Tasks to complete:
**A.** According to the biography of Nontsikelelo Mutiti, what position has she held at the Yale School of Art since 2022?
**B.** Retype everything in the Nontsikelelo Mutiti biography from "Artist from Zimbabwe" down to "School of Art.".
**C.** Extend the biography of Nontsikelelo Mutiti, picking up after its final sentence.

**** Document passage

Artist from Zimbabwe

Nontsikelelo Mutiti (born 31 August 1982) is a graphic designer, artist and educator. Her work focuses on web design, video, print, and book art. She often includes hair braiding in her design work, exploring meanings of braids and hair as elements of the African diaspora carrying political, aesthetic and subjective meanings; she is "interested in the nuanced differences between black cultures". Her work includes printed materials for Black Lives Matter. Since 2022, Mutiti has served as the Director of Graduate Studies in Graphic Design at the Yale School of Art.

== Early life and education ==
Mutiti was born in 1982 in Harare, Zimbabwe. She graduated from the Zimbabwe Institute of Vigital Arts with a diploma in multimedia art in 2007. Mutiti earned an MFA from the Yale School of Art in 2012.

== Collaborations and publishing ==
Mutiti is a co-founder of the Zimbabwe Cultural Centre in Detroit, which encourages collaboration between artists in Detroit and Zimbabwe.

********
**** Study material

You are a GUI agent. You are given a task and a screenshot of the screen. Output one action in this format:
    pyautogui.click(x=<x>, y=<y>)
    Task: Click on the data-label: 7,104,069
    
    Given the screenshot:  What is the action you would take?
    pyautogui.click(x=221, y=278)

********

Exercise responses:
**A.** Director of Graduate Studies in Graphic Design

**B.**
Artist from Zimbabwe

Nontsikelelo Mutiti (born 31 August 1982) is a graphic designer, artist and educator. Her work focuses on web design, video, print, and book art. She often includes hair braiding in her design work, exploring meanings of braids and hair as elements of the African diaspora carrying political, aesthetic and subjective meanings; she is "interested in the nuanced differences between black cultures". Her work includes printed materials for Black Lives Matter. Since 2022, Mutiti has served as the Director of Graduate Studies in Graphic Design at the Yale School of Art.

**C.**
With Tinashe Mushakavanhu, Mutiti co-founded Black Chalk & Co, a creative agency and publishing imprint. Mushakavanhu and Mutiti also lead Reading Zimbabwe, a digital archive of Zimbabwean literature. Mutiti has served as artistic director and cofounder since Reading Zimbabwe was established in late 2016.

== Teaching ==
In June 2022, Mutiti was appointed to Yale University's faculty as the Director of Graduate Studies in Graphic Design. Mutiti became the third director of Yale's graduate graphic design program, following Professor Sheila Levrant de Bretteville’s historic thirty-two year tenure. Mutiti previously served an assistant professor at Virginia Commonwealth University in the Graphic Design department, where she taught between 2017 and 2022. Prior to VCU, Mutiti taught at Purchase College. She lives and works in New York City and Richmond, Virginia.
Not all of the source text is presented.